I started trimming Yoshi's nails and noticed that the top part of the nail is reddish brown with what I assume is the quick dark red down the middle of the nail. The reddish brown color turns completely clear at the end of the nail, but the dark red line appears to go all the way to the end (even through the clear part). Do I trim the clear part or not since it looks like the quick goes all the way to the end? Does anyone have a link to something with detailed actual pictures?


----------



## Sylie (Apr 4, 2011)

Have you taken Yoshi to the vet for him first puppy visit? If not ask the vet to show you. Oh, and make sure you have septic powder on hand in case you do nick the quick. The first nail trimming can traumatize a puppy if you make a mistake. It would be worth it to have your vet demonstrate before you attempt it.


----------



## MalteseJane (Nov 21, 2004)

I always trimmed Alex's nails but most of them were white so I could see the quick easily. With Charlie it is a different story. All his nails are black.


----------



## zooeysmom (Aug 1, 2011)

It's so cheap to have it done at the groomer, I just do that.


----------



## hoaloha (Jan 27, 2012)

How to Trim Your Dog's Nails: Nail Trimming Tips & Essentials

I trim obi's nails myself. Try the above link- hope it helps!


----------



## CrystalAndZoe (Jul 11, 2006)

The dark red line is most likely the quick. Are your puppy's nails long? Do you hear them on the hard floor? If so, that means they have not been trimmed in a long enough time that the quick has grown too.
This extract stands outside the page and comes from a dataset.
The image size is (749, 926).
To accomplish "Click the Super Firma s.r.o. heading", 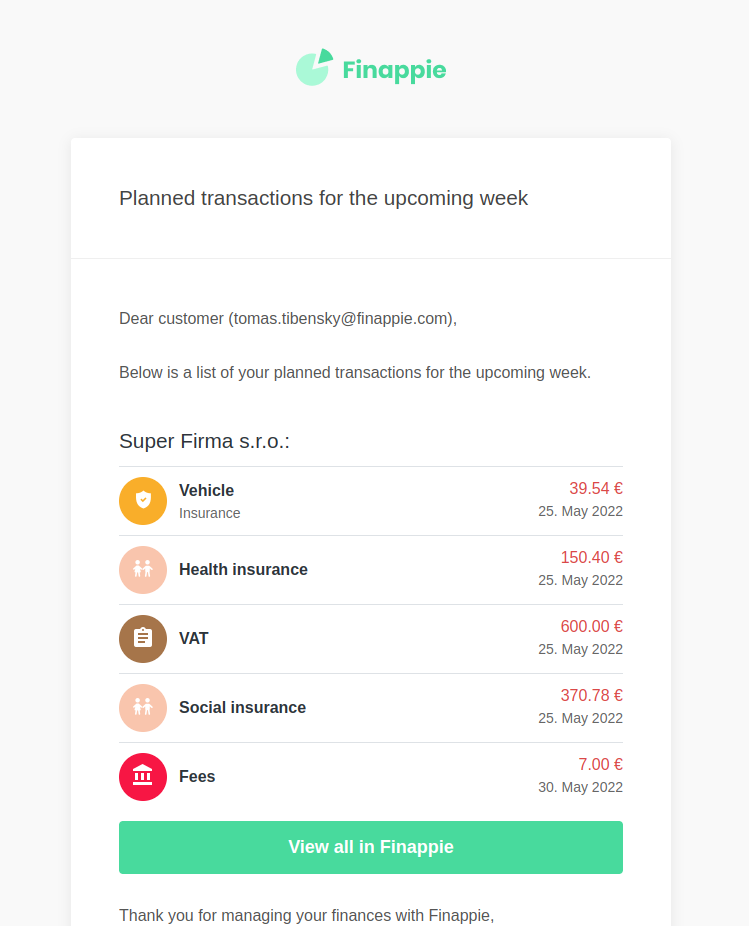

When you frequently trim nails, the quick recedes. If this is the case, you will have to 'tip' the tails every week until the quick recedes back far enough you can do a full nail trim. Clear nails are easy to trim since you can see the red line (quick). If you have some nails that are dark and you can't see the quick, slowly trim a tiny bit off at a time and then look at the cut end. If you see a dark dot in the center of the cut off end, you are close to the quick and need to stop. If you don't see a dark dot, then continue to trim just teeny tiny amounts off until you start to see the dark dot.


----------



## Ashley21 (May 2, 2012)

Thanks everyone. I think the quick has just grown out on some of his nails since they haven't been trimmed enough. I trimmed the ones I could but will start taking him to the vet each week to get them trimmed back slowly so hopefully I can do them myself once the quick recedes.


----------



## missalita (May 4, 2012)

I love the dremel for my bigger dogs but Zsa Zsa is terrified of it. When I think about how much closer her face is to her toes than my doberman's is, I can understand it. Also, if she wiggles, I could catch her feet hair and definitely leave a bad impression. I'm having to relearn how to use the clippers.


----------



## cyndrae (Aug 30, 2009)

I am a nail trimming failure!! I was sure I was doing all the right stuff with Lilly and I think it really has to do with the fact that as a puppy you can do anything to them so I thought I was on the right track then I don't know what happened but now I have to just about hog tie her to get them cut and then she gives me the I hate you look so now I take her to the vet.
Daisy is just about at the same point but I am still working on her.

So I would say take a look at some training for nail clipping and start working on your pup and don't stop.


----------